Si anak makin bingung. Tapi tidak membantah. Juga tidak bertanya lagi.

Sabtu sore kemudian.

Suara mobil Gullwing terdengar masuk dengan tergesa ke halaman rumah. Kemudian si anak berlari ke dalam rumah. Mukanya tampak panik.

“Ayah, Ayah! Gilak, masak habis aku geber-geber, ga lama wawancaranya ditutup. Terus pada ngerubungin mobil Ayah. Aku panik, Ayah.”

“Trus abis itu pada nawar. Malah ada yang maksa beli. Ada yang nawar 5 miliar. Om Rifat berani nawar sembilan M, Ayah. Malah Om Jos nawar 15 M, Ayah. GILAK! LIMA BELAS M.”

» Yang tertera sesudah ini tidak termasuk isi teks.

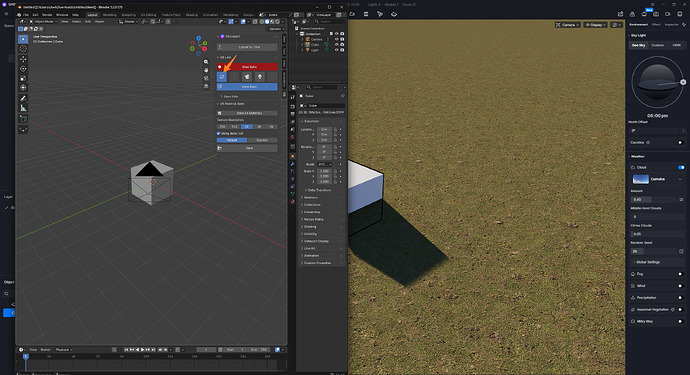
Task: Expand the Camera item in outliner
Action: pyautogui.click(x=302, y=39)
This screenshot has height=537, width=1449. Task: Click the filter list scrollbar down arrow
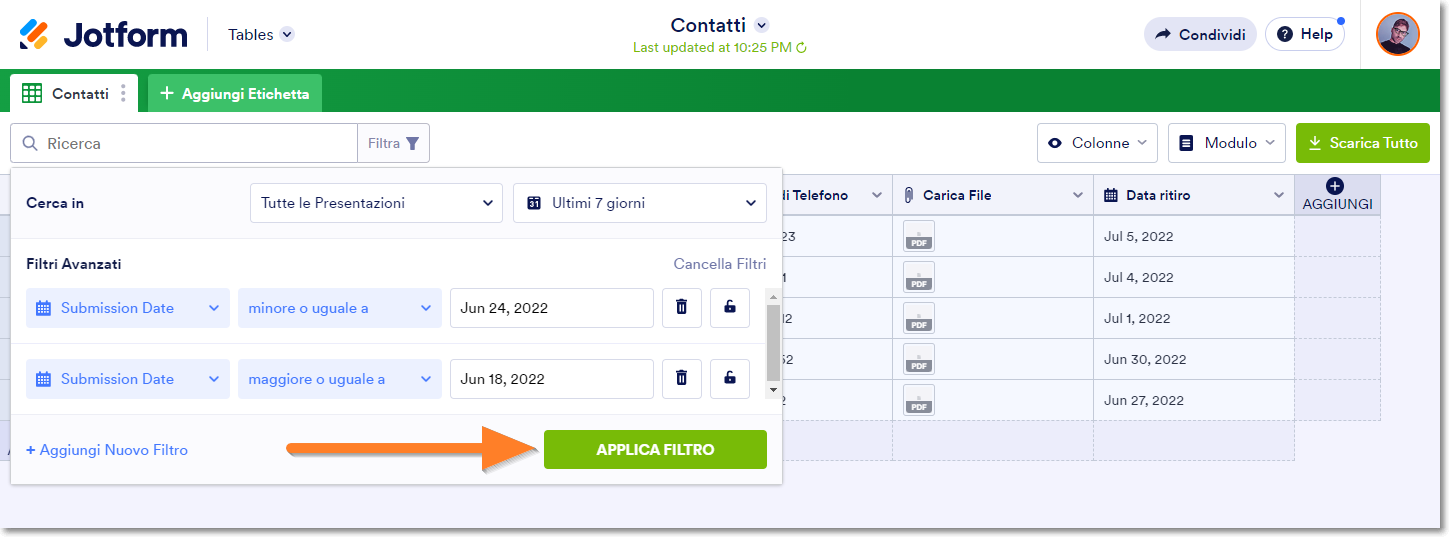[772, 388]
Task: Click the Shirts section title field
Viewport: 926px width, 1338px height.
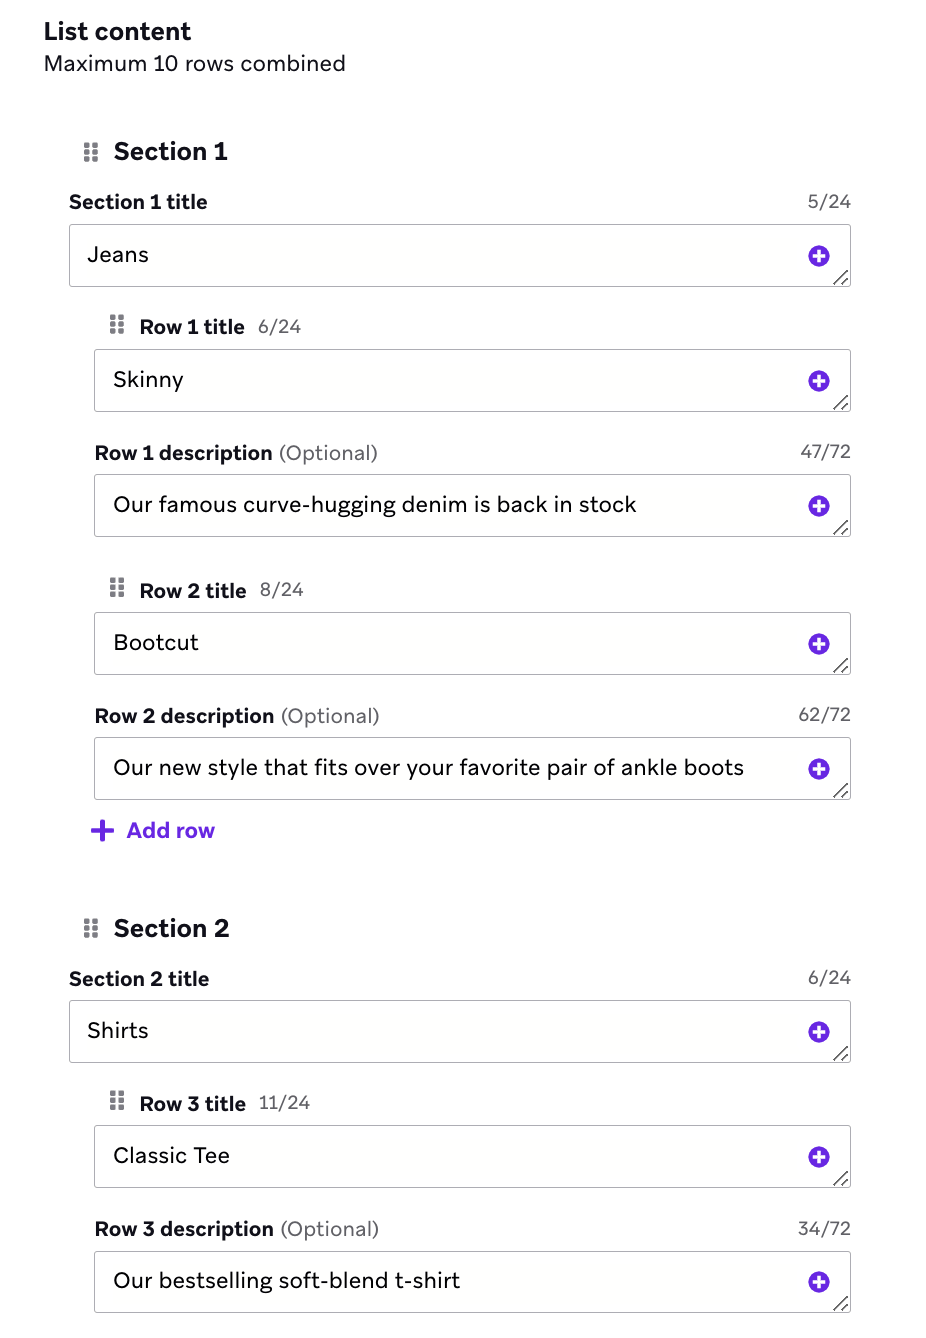Action: (460, 1032)
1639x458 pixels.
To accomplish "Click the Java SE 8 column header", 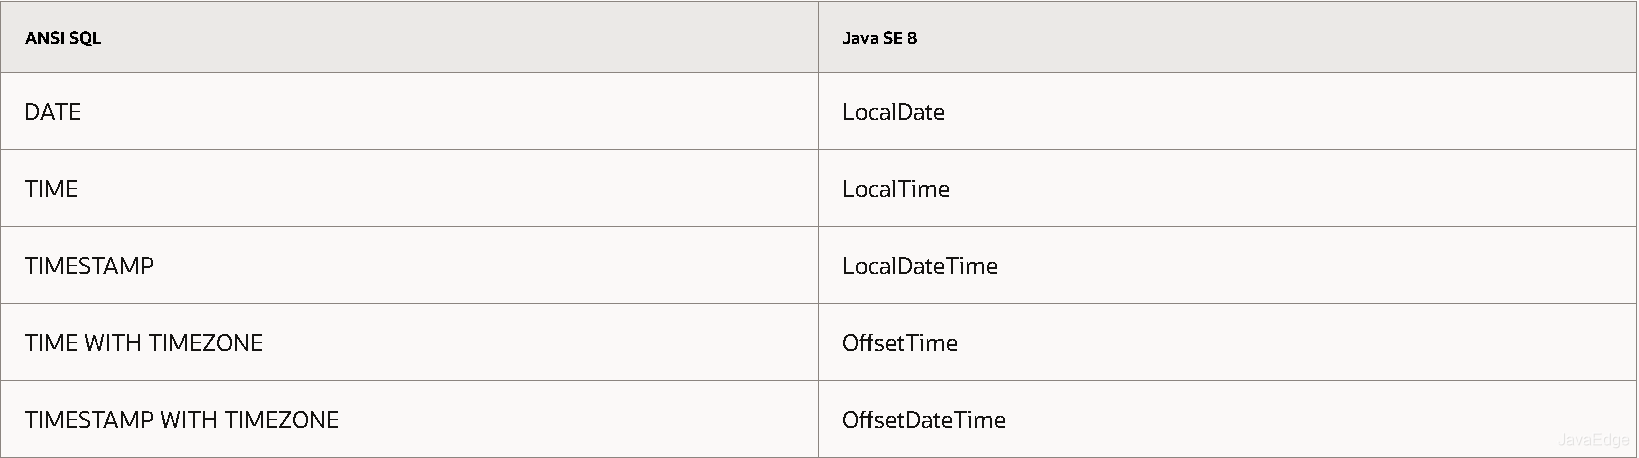I will pos(1227,37).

“Aku ampe panik, Ayah. Ga bisa ngomong. Trus akhirnya aku bilang aku mau bilang ke ayah dulu, soalnya ini mobil ayahku.”

Sang Ayah tersenyum bangga. Kemudian ia merangkul pundak anaknya.

“Oke, Nak.” Sang Ayah memberi jeda, membiarkan anaknya mengatur nafas.

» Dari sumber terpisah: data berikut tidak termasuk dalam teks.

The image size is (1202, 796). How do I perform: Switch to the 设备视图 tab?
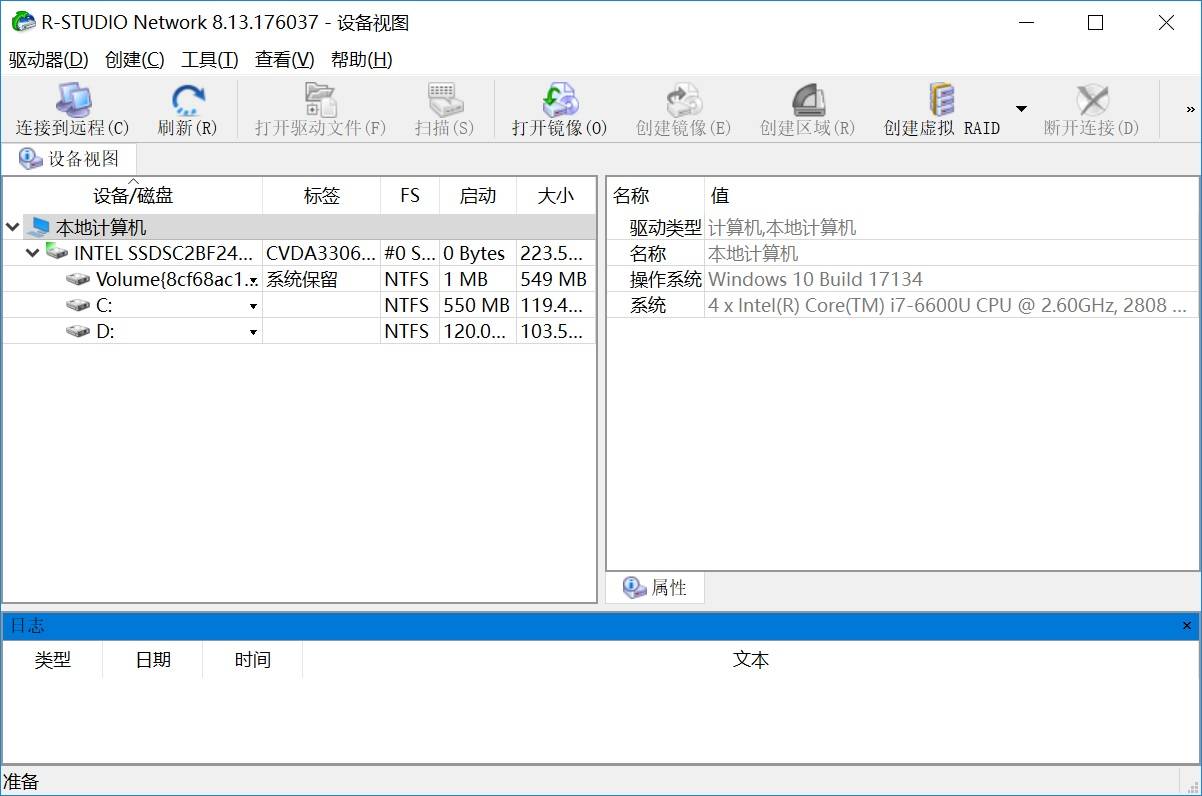pos(70,158)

“Dari awal ayah tak berminat menjual mobil itu.”

Si anak melongo sambil mengerutkan jidat, kebingungan.

“Ayah hanya ingin mengajarkanmu sesuatu. Bahwa, dalam hidup kadang kita merasa bahwa diri kita ini tak berguna. Tapi bisa jadi, Nak. Sebenarnya kita hanya berada di tempat yang salah. Saat ini, kita berada di lingkungan yang tidak menghargai value kita, sehingga dianggap tak berguna. Coba improve value dalam hidupmu. Seperti saat kamu mengisi angin, melap mobil, dan mengisi bensin kemarin. Lalu masuk lah ke lingkungan yang tepat. Di sana, kamu akan merasa berguna, merasa ada, menjadi manusia, termanusiakan. Karena lebih dihargai. Karena, sepenting itu loh, kita harus memilih lingkungan bersosialisasi. Juga kawan untuk bergaul.”

– – –

Tapi, kali ini bukan hanya tentang value dan lingkungan, Kawan.

Ini tentang kehadiran Bulan Suci Ramadhan, kesempatan langka yang belum tentu kita jumpa lagi tahun depan. Kesempatan mahal, semewah Mercedes-Benz SL 300 Gullwing.

Apakah kita akan memperlakukannya seperti pemulung. Menganggapnya besi rongsok murah biasa. Tiada puasa, tetap makan, minum, dan merokok seperti hari biasa.

Apakah…, kita akan menyikapinya seperti orang biasa. Tetap puasa. Tapi hanya mendapatkan lapar dan dahaganya saja.

Ataukah…, kita menyambutnya bagai para pakar dan collector mobil tadi?